Conduct a thorough annual review of your general farm liability insurance to ensure adequate protection. Keep your insurance agent informed about the nature and size of your business. Notify your agent of any planned changes to your business during the policy term.

Invite your insurance agent to the farm to discuss specific questions you have. Reveal all activities done — even if only occasionally — on the farm, asking if they will be covered. If the response seems uncertain, ask for answers in writing.

Evaluate general liability insurance restrictions in the context of your business’s regulatory obligations. Illegal activities may be grounds to deny a claim. For example, federal and state laws require that anyone spraying a restricted-use pesticide complete special training or certification, or both. Even if you purchase a spray endorsement, the insurance company might deny a related claim if you failed to have your employees complete the training.
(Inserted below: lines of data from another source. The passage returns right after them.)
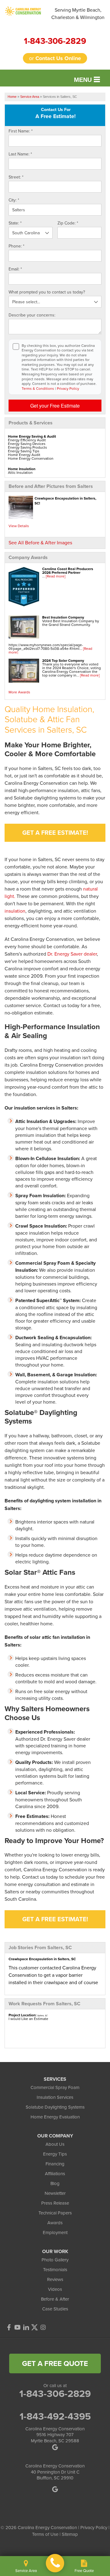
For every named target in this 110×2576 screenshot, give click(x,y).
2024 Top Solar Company (63, 660)
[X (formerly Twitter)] (34, 2327)
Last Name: (20, 154)
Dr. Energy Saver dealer (72, 953)
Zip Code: (67, 223)
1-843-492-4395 (55, 2416)
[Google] (55, 2489)
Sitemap (70, 2534)
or (55, 58)
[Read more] (55, 576)
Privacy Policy (68, 388)
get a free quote (55, 2363)
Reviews (55, 2279)
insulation (15, 910)
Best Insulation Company (63, 617)
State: (15, 223)
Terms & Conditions (38, 388)
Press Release (55, 2203)
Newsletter (55, 2193)
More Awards (19, 692)
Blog (55, 2183)
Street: (16, 177)
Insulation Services (55, 2097)
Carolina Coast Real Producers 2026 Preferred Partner (67, 570)
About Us (55, 2144)
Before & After (55, 2299)
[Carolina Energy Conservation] (55, 2563)
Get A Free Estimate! (55, 832)
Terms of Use (45, 2534)
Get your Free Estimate (55, 405)
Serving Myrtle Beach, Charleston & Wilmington (78, 13)
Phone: (16, 246)
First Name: (21, 131)
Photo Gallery (55, 2259)
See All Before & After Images (40, 542)
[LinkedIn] (26, 2327)
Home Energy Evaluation (55, 2117)
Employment (55, 2232)
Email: (15, 269)
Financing (55, 2163)
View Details (19, 525)
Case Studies (55, 2309)
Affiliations (55, 2173)
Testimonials (55, 2269)
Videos (55, 2289)
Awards (55, 2222)
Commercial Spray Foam (55, 2087)
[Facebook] (9, 2327)
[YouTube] (17, 2327)
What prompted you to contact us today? (47, 292)
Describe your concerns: (32, 315)
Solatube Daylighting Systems (55, 2107)
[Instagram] (43, 2327)
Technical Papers (55, 2213)
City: (14, 200)
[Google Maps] (55, 2447)
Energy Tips (55, 2154)
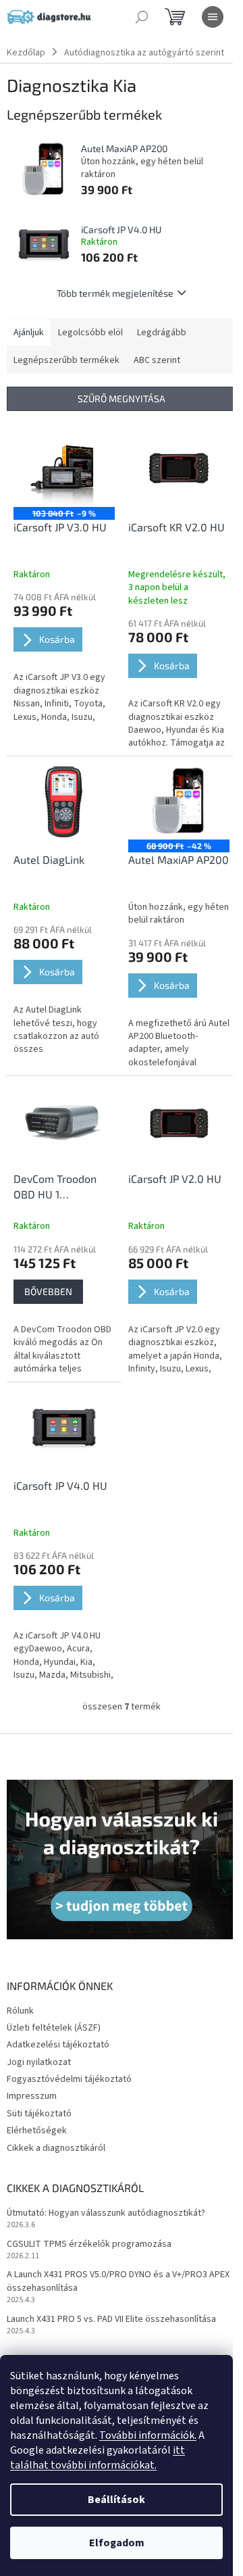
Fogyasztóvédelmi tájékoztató (69, 2079)
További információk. (147, 2435)
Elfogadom (116, 2542)
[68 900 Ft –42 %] (179, 801)
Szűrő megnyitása (121, 398)
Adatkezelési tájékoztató (58, 2044)
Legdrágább (161, 332)
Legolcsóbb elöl (90, 332)
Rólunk (20, 2011)
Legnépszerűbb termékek (66, 360)
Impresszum (32, 2096)
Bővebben (48, 1291)
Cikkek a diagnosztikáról (56, 2148)
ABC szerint (157, 360)
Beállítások (116, 2499)
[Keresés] (141, 16)
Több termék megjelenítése (115, 293)
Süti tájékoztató (39, 2113)
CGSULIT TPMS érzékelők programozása (89, 2244)
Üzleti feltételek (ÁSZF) (54, 2028)
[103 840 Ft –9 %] (64, 469)
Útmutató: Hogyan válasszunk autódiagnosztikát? (106, 2213)
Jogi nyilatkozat (39, 2062)
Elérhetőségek (37, 2130)
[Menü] (212, 16)
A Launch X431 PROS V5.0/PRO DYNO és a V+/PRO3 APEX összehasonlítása (118, 2281)
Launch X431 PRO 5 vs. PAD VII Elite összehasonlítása (111, 2319)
Ask for clarification of exclusions. For example, pollution is often an exclusion on liability insurance policies. If you raise animals, ask if manure runoff into a stream is covered. If you are a grain farmer, ask whether a chemical or fertilizer spill would be covered.

Insurance is a tool to transfer risk to a company that is more prepared than the insured party to manage that risk. When selecting a policy, remember that premiums are an important, but not the sole, consideration. Seek insurance policies that meet the types of risks you face and cover the financial liabilities you cannot afford to pay.